Back from the Red
Time wasn’t so long ago that if you wanted a decent red from one of the larger Australian labels you’d want a very good reason to think about Hardy’s. Penfolds certainly, Lindemans quite possibly and Seppelt maybe – but Hardy’s?? There’s only so much Nottage Hill you could drink, and what else did they make?
Enter stage right the BRL Hardy wine company of 1995, represented by its chief winemaker, Peter Dawson, head of a new and energetic winemaking team which includes Richard Rowe and Steve Pannell, the talented son of Moss Wood founder Bill Pannell.
Dawson is a modest guy who finds it hard not to look too excited when presenting the new BRL Hardy red wines, a stable whose new thoroughbred reds has helped to make BRL Hardy the second most successful exhibitor in national wine shows after the Southcorp group. Not bad when they’re only our third largest maker – behind Southcorp and Orlando. Dawson’s not happy, though. He wants his company up at the top.
These are some of the wines he hopes will get him there: the Eileen Hardy Shiraz, the Thomas Hardy Cabernet Sauvignon, the Chateau Reynella Basket Press reds, the Leasingham Classic Clare reds and the consistently under-rated Houghtons Gold Reserve Cabernet Sauvignon. Their marketers have been barking about them for some time, but today you really can put a case for Hardy’s red wine.
‘With all our top reds we’re striving for richness and concentration of fruit flavour and to achieve that you need exceptional fruit in the first place. Then you have to take a hand-made attitude to winemaking’, says Dawson.

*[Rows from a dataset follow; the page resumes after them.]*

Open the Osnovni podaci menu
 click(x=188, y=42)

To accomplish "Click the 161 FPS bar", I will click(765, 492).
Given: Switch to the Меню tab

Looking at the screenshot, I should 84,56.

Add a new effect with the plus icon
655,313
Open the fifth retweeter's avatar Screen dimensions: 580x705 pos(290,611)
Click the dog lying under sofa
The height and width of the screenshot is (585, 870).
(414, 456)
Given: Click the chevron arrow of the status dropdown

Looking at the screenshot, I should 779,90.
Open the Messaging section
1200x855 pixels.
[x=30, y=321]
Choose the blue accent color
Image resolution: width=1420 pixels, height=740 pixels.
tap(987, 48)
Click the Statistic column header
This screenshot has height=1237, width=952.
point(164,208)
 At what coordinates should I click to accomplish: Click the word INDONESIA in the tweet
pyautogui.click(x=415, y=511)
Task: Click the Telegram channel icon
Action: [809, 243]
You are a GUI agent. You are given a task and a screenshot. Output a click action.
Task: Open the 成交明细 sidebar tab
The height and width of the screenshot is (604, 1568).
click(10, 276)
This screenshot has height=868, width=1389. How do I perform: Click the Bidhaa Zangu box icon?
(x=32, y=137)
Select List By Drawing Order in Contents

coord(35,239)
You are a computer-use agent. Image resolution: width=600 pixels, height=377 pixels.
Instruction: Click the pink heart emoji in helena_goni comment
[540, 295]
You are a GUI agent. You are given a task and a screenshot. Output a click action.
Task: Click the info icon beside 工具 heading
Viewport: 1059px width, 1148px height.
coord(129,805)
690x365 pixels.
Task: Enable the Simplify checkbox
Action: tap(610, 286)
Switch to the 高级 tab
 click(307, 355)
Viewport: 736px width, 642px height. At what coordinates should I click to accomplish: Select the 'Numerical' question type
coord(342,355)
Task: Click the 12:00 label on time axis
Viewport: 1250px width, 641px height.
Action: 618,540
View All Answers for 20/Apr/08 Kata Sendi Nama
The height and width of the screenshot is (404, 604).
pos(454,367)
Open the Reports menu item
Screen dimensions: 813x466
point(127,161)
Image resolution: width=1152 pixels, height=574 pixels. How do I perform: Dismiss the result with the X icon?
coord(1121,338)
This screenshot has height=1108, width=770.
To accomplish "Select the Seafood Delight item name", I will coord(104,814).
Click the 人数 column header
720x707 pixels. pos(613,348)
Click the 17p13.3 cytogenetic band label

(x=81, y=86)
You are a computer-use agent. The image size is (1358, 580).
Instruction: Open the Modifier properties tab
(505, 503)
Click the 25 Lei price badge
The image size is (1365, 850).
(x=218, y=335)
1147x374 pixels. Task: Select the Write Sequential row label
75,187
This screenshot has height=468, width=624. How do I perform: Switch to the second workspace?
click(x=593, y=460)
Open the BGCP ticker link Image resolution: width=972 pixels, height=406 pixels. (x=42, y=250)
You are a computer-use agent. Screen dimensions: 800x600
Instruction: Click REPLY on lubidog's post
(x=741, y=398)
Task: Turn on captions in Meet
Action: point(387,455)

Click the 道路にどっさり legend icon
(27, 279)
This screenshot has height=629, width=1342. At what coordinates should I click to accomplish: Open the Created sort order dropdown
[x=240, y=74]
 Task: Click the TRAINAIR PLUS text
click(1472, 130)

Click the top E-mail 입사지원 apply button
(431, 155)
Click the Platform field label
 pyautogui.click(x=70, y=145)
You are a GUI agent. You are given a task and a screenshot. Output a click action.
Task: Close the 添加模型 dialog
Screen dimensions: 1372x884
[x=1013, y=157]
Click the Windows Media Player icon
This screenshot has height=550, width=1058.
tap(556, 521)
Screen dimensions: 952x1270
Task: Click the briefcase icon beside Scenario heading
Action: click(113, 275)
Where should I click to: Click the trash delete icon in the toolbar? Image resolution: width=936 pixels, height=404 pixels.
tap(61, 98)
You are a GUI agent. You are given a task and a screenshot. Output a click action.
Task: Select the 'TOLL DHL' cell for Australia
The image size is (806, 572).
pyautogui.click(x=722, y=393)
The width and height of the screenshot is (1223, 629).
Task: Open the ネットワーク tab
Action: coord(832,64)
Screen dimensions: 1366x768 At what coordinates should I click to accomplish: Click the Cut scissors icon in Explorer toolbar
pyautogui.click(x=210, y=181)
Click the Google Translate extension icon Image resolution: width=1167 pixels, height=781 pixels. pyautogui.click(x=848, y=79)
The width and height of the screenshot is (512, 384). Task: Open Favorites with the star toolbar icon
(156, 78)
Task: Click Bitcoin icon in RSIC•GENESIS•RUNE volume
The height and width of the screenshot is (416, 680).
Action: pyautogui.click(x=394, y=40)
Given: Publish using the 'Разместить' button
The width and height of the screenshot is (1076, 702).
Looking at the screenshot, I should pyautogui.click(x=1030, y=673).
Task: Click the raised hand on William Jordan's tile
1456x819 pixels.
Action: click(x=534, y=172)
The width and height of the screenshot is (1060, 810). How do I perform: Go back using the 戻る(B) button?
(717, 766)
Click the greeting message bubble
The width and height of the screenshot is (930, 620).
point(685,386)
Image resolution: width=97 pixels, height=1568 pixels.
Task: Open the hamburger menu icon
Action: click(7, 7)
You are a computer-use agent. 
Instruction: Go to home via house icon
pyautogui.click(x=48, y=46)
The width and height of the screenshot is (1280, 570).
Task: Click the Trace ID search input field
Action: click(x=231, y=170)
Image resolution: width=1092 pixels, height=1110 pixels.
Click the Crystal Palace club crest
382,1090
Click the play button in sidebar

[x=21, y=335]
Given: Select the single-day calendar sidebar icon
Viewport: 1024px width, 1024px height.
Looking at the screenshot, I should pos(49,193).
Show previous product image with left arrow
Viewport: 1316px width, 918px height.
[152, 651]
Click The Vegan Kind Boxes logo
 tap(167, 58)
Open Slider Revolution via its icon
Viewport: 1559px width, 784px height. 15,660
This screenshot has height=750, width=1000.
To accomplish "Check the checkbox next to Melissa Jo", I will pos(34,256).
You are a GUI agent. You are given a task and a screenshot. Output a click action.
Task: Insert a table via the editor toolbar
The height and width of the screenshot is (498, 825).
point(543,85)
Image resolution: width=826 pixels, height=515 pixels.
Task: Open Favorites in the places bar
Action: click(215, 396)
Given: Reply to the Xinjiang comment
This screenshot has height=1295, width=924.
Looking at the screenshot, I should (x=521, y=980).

Perhaps the most acclaimed to date of the new generation Hardy’s reds has been the Leasingham brand’s ‘Classic Clare’ range of Shiraz and Cabernet Sauvignon. Sourced from the old Schobers Vineyard, they really demonstrate what dryland vineyards are all about – concentration of flavour, richness and balance. Having recognised its blunder in removing the popular Bin 56 Cabernet Malbec from the market, Hardy’s have also re-established it with a vengeance. Bin 56 is back, along with a delightful Bin 61 Shiraz, another old and fondly remembered label.
Top wines need top fruit – you can’t avoid that reality – and BRL Hardy hasn’t. Like most large companies they don’t grow all their own grapes, but unlike many others they’ve analysed the quality of each block they buy from. Looking forward to their anticipated future growth, BRL Hardy has also purchased another 3,000 acres of new vineyard, some already planted, some not.
Although several have required major redevelopment, several new vineyards have clearly been bought to provide the building blocks for future additions to the premium red family. There’s an air of expectation surrounding BRL Hardy’s purchase of the 183 acre Omrah vineyard at Mount Barker WA, the 215 acre Hoddles Creek vineyard huge by Yarra Valley standards and the 235 acre vineyard at Pemberton WA in which the company has a half share.
Dawson’s team has put a lot of effort into identifying where their best fruit comes from and have taken measures to control yields, manage irrigation frugally and remove unwanted vine canopy to improve fruit quality.
Once inside the winery, Dawson keeps his blending options open for as long as possible by keeping different batches of wine separate for as long as they can. ‘It’s a key thing for us to identify the high quality parcels of fruit and to give every batch the best possible chance of maximising wine quality’, he says.
Despite their access to a technocrat’s playground at McLaren Vale, Hardy’s winemakers choose to rely on traditional techniques for their premium reds, including open fermenters and basket presses. Dawson’s a firm believer in basket pressing, which he says enhances a wine’s richness and sweet fruit qualities, complementing it with soft tannins.
‘We have also put a lot of work over last three years into the quality of our oak purchases. We’re more interested in buying good quality oak rather than just more oak for the sake of it. An integration of good oak enhances our reds without dominating them’, he says.
Later this year BRL Hardy will release the 1991 edition of its new flagship red, the Thomas Hardy Cabernet Sauvignon. This, the label’s third release, is its best yet – a complete, intense and refined red wine which sits neatly between the elegant and the powerful; a brilliant red which you can enjoy now or after a decade. It says everything about BRL Hardy’s achievements of the last three years, and about where they expect to go.